On October 8, 1975, claimant in this workmen's compensation case suffered a strained back while working on the assembly line in defendant's appliance factory. Claimant and defendant executed an agreement on November 11, 1975, as to compensation for claimant's resulting disability. Claimant returned to work on December 30, 1975, and the agreement for compensation was supplemented by a memorandum which provided for termination of disability benefits. Both of these agreements were approved by the State Board of Workmen's Compensation.

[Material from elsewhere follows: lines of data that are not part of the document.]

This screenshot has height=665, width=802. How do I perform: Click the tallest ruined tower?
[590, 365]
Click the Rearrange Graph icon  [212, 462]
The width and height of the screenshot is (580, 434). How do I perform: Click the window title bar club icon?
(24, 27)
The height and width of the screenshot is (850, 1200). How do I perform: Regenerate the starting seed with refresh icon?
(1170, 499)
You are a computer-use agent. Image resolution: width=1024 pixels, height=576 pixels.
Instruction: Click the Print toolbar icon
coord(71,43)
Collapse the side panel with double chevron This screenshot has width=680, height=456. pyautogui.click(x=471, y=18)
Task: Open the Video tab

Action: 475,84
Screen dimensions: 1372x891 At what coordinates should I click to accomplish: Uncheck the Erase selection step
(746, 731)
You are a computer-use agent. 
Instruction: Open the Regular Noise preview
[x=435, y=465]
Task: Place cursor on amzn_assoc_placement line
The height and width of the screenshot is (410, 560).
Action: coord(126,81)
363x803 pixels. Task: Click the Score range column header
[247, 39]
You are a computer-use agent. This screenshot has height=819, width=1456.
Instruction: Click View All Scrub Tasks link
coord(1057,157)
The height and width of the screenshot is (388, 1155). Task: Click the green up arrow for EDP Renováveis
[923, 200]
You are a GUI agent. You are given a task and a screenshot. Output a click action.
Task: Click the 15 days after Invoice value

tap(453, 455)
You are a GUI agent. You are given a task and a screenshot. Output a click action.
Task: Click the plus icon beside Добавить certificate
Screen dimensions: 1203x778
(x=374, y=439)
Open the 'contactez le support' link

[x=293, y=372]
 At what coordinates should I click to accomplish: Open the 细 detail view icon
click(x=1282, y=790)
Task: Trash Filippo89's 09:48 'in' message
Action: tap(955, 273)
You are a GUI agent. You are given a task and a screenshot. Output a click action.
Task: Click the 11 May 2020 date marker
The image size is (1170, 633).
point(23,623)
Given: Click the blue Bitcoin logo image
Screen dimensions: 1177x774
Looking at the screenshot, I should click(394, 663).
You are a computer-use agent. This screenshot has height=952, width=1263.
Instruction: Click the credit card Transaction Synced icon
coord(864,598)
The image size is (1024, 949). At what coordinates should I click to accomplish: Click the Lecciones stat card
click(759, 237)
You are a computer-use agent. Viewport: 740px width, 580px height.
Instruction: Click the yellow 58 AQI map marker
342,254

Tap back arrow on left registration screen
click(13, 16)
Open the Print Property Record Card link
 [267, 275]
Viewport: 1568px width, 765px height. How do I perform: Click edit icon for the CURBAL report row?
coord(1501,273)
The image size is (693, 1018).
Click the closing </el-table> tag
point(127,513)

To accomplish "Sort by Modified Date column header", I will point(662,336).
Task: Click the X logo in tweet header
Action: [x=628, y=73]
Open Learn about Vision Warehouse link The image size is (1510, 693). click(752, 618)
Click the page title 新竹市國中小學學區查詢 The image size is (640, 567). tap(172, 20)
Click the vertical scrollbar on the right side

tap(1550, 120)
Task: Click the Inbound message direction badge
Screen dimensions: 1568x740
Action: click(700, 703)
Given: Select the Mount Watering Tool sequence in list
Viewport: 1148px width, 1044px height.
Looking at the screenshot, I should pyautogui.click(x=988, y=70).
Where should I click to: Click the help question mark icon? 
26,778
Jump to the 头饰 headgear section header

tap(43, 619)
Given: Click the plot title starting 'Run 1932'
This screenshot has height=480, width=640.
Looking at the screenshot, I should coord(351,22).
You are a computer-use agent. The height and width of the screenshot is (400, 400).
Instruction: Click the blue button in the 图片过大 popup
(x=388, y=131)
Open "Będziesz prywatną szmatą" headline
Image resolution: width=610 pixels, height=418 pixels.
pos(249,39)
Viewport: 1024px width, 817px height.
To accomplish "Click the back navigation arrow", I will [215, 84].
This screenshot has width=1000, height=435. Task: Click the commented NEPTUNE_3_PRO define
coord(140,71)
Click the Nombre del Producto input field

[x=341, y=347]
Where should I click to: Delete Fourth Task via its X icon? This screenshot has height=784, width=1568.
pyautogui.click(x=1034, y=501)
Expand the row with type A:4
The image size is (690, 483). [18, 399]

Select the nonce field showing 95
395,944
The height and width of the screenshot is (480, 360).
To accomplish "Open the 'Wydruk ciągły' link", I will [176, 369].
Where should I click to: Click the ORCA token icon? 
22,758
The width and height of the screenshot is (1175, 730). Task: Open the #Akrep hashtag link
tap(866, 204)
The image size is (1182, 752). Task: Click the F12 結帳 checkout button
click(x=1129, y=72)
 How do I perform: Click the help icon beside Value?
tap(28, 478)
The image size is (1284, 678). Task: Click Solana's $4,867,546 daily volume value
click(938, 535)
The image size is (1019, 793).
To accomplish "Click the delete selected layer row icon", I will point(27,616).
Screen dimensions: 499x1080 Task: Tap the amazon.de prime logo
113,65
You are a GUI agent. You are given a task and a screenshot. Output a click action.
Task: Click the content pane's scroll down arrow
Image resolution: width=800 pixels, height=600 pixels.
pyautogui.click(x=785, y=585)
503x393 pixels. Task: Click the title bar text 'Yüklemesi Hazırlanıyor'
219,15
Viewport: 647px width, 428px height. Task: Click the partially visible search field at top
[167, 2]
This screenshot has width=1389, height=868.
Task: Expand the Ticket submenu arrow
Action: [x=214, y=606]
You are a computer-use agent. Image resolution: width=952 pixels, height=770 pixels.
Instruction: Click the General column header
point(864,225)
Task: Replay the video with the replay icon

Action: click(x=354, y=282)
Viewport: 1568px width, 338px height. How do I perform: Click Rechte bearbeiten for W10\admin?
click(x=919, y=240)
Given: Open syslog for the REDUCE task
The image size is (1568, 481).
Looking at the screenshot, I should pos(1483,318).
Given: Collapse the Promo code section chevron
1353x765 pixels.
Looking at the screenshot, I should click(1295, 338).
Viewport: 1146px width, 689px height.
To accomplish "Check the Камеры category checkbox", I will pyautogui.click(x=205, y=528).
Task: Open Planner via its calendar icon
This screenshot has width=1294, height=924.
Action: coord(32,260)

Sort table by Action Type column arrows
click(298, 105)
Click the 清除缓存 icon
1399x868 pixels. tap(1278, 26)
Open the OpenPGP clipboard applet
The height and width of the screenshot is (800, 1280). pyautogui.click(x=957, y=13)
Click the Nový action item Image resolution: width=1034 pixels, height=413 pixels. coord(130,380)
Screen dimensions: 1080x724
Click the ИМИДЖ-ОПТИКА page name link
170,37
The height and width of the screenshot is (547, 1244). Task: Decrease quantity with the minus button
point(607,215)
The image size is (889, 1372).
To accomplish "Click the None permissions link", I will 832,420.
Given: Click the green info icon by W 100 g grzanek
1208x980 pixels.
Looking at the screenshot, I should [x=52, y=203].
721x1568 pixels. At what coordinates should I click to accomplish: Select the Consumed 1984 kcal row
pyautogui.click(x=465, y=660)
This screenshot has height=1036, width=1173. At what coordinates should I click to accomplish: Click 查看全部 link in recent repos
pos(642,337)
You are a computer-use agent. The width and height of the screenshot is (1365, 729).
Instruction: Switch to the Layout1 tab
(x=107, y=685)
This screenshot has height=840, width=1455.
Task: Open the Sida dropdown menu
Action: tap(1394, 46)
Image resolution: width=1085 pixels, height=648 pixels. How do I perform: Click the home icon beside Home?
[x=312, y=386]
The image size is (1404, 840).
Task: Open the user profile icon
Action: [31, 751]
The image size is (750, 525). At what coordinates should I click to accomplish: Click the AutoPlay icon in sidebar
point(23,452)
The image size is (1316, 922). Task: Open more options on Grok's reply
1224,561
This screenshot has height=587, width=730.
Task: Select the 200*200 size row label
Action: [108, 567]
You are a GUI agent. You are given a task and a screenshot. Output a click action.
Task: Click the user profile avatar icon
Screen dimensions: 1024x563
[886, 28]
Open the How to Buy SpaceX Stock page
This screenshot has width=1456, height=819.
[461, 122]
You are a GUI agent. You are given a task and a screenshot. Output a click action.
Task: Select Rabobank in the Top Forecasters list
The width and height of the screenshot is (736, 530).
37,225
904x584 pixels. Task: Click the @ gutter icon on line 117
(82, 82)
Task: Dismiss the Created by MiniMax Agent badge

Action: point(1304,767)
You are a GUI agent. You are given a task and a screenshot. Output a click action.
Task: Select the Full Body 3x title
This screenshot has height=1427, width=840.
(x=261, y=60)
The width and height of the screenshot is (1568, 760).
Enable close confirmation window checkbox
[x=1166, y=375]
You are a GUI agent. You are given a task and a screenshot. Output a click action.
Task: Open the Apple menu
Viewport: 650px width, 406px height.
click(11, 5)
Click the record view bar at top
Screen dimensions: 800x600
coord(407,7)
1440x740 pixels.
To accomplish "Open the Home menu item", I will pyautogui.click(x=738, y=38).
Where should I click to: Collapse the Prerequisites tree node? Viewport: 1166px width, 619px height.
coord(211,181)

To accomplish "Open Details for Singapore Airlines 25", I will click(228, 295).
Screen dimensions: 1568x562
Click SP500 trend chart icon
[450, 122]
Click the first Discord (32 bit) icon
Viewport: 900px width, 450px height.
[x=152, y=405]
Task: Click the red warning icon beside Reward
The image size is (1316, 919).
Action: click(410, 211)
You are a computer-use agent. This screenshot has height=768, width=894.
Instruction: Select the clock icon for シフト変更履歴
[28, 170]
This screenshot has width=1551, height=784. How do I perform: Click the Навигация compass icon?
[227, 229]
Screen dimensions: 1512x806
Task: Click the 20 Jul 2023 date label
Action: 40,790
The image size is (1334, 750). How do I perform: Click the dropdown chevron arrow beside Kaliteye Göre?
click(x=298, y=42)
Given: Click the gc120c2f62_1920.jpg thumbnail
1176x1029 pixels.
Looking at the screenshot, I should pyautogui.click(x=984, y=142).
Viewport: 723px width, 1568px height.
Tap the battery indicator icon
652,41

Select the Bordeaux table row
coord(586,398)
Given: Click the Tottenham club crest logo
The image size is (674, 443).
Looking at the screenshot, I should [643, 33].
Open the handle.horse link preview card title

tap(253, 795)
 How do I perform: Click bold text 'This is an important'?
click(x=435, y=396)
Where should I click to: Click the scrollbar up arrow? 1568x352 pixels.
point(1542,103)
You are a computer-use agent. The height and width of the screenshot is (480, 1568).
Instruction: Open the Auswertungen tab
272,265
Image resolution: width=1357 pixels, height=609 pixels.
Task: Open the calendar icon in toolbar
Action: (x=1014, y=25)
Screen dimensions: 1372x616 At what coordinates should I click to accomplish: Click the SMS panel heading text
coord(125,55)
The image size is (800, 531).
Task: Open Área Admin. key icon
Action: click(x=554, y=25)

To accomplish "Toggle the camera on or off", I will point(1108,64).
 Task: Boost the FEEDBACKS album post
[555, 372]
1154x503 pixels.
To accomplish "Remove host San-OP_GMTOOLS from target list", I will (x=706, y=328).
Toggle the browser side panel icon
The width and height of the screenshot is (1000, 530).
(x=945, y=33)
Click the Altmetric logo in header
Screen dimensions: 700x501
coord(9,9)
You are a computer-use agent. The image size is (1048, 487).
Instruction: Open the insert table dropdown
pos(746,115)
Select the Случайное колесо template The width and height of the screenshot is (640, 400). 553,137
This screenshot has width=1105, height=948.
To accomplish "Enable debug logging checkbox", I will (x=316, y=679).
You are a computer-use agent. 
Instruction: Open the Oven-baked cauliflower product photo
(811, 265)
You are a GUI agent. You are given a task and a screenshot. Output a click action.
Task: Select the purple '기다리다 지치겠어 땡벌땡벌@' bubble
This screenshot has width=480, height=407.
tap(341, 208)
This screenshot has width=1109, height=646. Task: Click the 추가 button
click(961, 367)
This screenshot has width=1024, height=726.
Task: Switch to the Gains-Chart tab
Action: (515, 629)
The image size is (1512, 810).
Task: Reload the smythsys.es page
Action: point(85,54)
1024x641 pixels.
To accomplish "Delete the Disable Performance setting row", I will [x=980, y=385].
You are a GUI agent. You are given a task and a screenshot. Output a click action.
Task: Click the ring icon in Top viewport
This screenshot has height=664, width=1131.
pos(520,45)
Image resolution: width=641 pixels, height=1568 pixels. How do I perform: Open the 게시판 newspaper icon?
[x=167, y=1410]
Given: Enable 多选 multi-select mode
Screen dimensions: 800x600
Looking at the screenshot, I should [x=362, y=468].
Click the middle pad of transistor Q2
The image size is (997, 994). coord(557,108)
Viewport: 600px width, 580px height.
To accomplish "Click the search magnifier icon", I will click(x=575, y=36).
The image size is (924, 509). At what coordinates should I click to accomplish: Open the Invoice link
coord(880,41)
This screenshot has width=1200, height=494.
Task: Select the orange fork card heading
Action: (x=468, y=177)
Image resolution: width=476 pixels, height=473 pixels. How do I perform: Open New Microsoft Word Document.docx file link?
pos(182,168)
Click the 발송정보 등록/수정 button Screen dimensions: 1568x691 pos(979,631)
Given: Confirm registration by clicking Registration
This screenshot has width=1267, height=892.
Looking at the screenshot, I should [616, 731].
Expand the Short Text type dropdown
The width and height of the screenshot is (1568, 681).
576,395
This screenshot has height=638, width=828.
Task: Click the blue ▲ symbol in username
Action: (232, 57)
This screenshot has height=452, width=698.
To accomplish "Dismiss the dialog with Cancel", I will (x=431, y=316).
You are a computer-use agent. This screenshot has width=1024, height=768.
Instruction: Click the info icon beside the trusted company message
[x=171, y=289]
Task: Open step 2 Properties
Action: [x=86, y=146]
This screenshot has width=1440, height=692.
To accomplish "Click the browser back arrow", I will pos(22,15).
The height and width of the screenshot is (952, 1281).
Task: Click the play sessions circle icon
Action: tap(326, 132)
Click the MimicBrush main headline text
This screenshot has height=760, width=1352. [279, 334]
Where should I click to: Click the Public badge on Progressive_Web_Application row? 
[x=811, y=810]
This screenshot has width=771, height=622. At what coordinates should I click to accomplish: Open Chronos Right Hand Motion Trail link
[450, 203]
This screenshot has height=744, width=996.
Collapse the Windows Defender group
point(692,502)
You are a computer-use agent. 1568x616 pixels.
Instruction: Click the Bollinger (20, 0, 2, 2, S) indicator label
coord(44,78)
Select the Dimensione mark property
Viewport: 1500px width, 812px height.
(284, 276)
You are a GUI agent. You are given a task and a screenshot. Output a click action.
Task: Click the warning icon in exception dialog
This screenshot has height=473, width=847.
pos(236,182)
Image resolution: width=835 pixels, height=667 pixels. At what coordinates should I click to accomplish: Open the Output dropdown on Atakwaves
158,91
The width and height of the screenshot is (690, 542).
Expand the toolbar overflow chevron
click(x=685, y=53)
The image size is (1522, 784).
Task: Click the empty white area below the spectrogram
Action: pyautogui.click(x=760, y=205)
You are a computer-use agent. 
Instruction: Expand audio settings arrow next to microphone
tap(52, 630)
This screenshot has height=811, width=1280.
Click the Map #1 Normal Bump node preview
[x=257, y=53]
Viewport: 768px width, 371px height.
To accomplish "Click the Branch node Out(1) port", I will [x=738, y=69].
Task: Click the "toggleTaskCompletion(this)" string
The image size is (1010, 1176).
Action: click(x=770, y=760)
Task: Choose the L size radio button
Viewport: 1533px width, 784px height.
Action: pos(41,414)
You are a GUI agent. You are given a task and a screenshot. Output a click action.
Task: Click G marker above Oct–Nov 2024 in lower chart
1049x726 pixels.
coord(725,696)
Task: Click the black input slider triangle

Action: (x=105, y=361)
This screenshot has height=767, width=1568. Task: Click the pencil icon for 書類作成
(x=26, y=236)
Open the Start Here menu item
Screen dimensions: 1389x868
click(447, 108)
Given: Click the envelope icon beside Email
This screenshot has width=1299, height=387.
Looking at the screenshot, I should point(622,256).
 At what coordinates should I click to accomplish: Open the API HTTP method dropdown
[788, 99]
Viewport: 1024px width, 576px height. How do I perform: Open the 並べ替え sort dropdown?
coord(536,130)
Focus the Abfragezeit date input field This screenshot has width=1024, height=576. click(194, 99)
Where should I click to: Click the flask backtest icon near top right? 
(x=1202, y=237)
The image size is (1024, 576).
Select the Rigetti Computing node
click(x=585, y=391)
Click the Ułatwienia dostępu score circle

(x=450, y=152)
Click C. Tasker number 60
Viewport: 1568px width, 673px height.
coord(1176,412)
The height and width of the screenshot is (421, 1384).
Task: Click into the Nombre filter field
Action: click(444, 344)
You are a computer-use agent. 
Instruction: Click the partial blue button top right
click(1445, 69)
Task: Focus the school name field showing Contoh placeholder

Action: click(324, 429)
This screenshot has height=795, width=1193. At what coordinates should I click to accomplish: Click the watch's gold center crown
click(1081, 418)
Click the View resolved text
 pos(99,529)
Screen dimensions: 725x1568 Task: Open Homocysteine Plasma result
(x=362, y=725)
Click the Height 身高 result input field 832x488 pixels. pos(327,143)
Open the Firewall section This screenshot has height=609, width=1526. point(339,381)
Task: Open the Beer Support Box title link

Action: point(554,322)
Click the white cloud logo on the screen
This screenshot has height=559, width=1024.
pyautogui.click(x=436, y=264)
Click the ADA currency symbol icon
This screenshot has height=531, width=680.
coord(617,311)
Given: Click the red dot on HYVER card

On February 6, 1976, claimant requested a hearing for the determination of a change in condition. After a hearing the administrative law judge entered an award for claimant after finding as a matter of fact that following her return to work on December 30, 1975, the claimant continued to experience pain which became worse as a result of her work and caused her to become totally incapacitated to work on February 10, 1976; that she remained so incapacitated until March 8, 1976, at which time she returned to work but was unable to continue working due to the injury and again became incapacitated on March 9, 1976. The majority of the State Board of Workmen's Compensation adopted the award of the administrative law judge. The decision of the majority of the board was affirmed by the Superior Court of Walker County, and defendant appeals. Held :

1. Defendant contends that the claimant has not complied with the requirements set forth in Miller v. Argonaut Ins. Co., 136 Ga.App. 101, 103(1), 220 S.E.2d 89, that moving for a change in condition the claimant must show (1) that the condition has changed for the worse; (2) that because of this change claimant is unable to work for any employer; (3) because of inability to work the employee has either a total or partial loss of income; and (4) that the inability to work was proximately caused by the injury.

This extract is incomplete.